■ **Required action**
Each line of the entries that mentions the string "agent" needs to be reported.

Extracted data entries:
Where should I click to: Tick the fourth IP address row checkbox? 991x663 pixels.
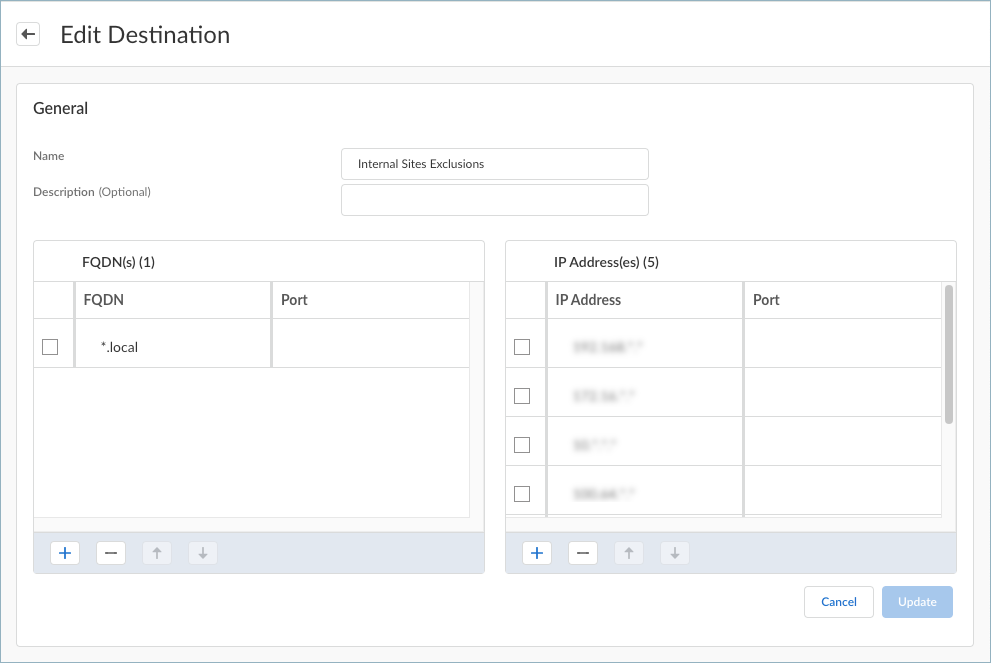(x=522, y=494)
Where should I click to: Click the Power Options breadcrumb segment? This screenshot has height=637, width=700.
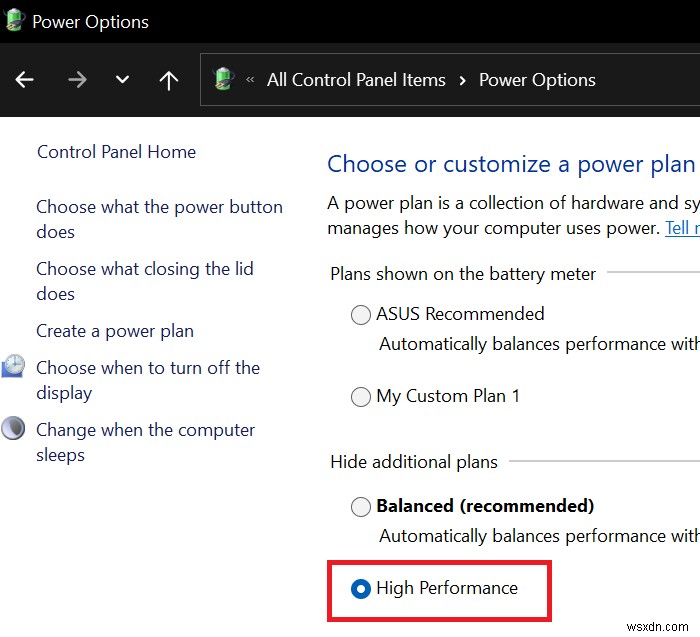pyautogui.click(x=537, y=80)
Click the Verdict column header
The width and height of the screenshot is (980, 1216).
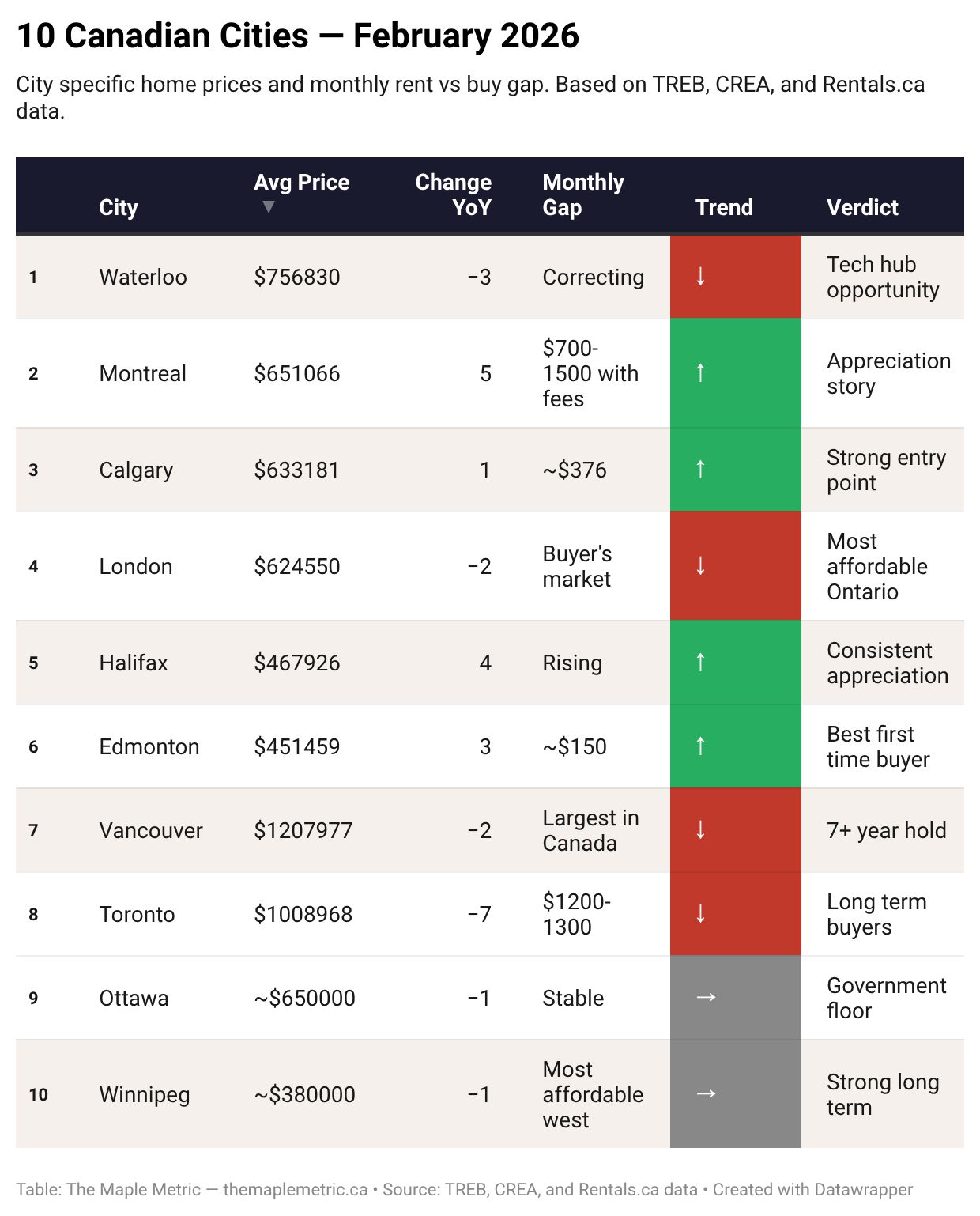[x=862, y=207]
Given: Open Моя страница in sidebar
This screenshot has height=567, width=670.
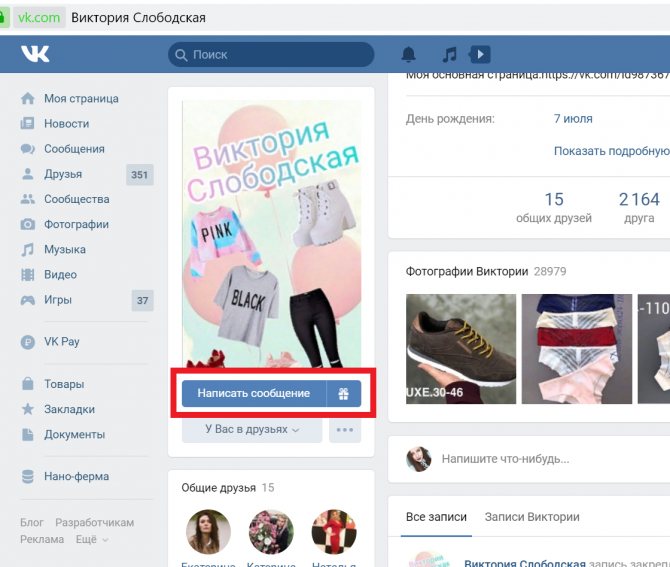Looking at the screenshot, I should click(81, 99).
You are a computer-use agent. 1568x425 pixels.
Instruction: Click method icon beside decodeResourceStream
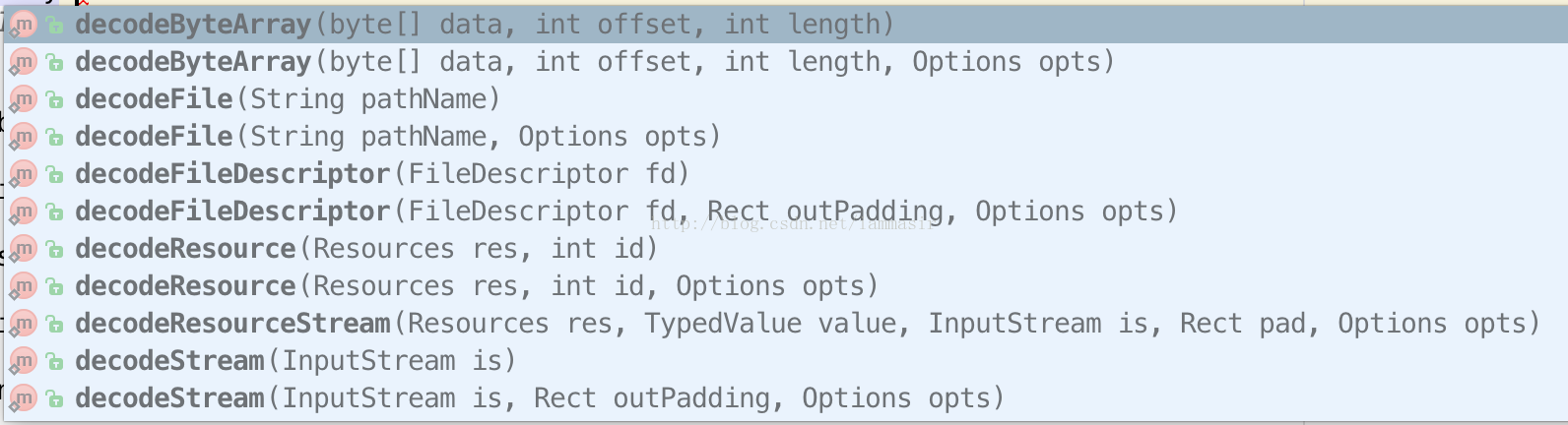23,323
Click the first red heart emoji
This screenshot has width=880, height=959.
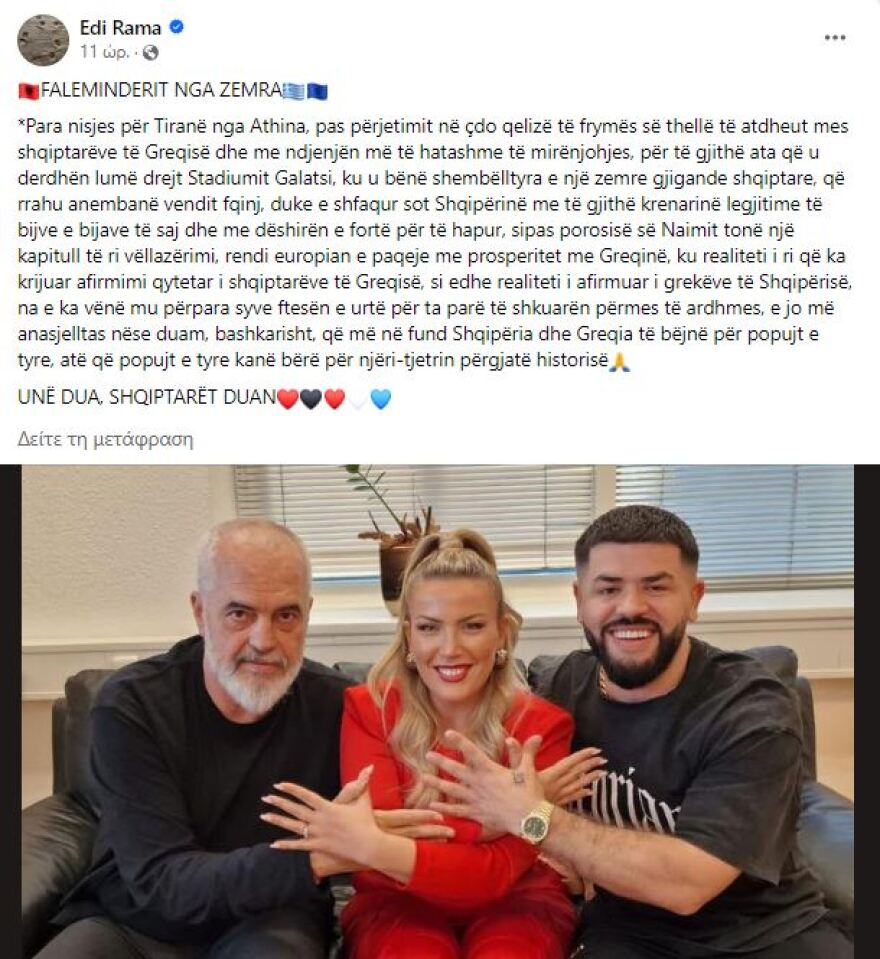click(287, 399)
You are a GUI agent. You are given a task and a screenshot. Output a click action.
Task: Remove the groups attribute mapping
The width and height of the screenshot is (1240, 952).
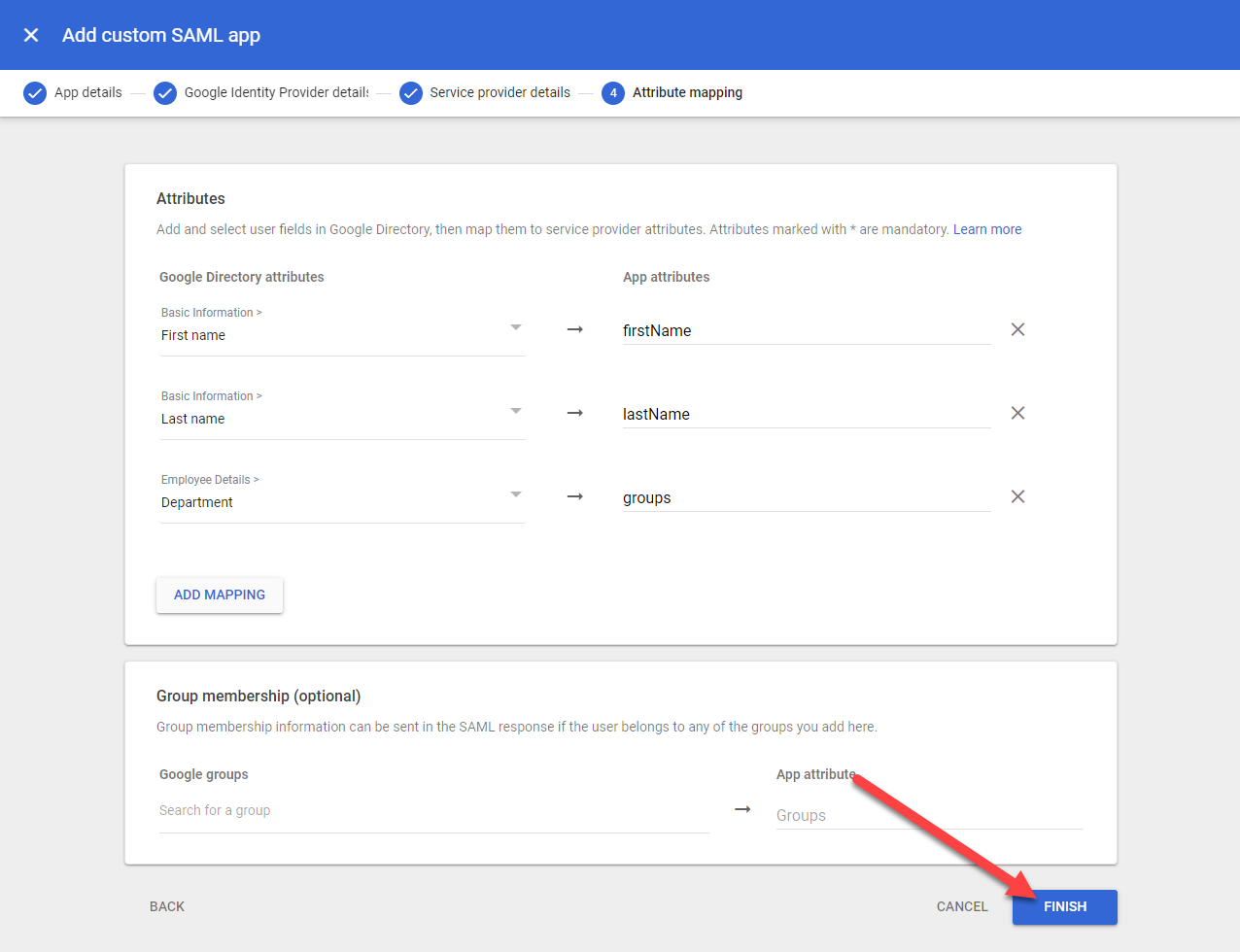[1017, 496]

■ **Task solution**
You are a computer-use agent. 1568x425 pixels.
You are a GUI agent. You are given a task and a screenshot. Output a click action.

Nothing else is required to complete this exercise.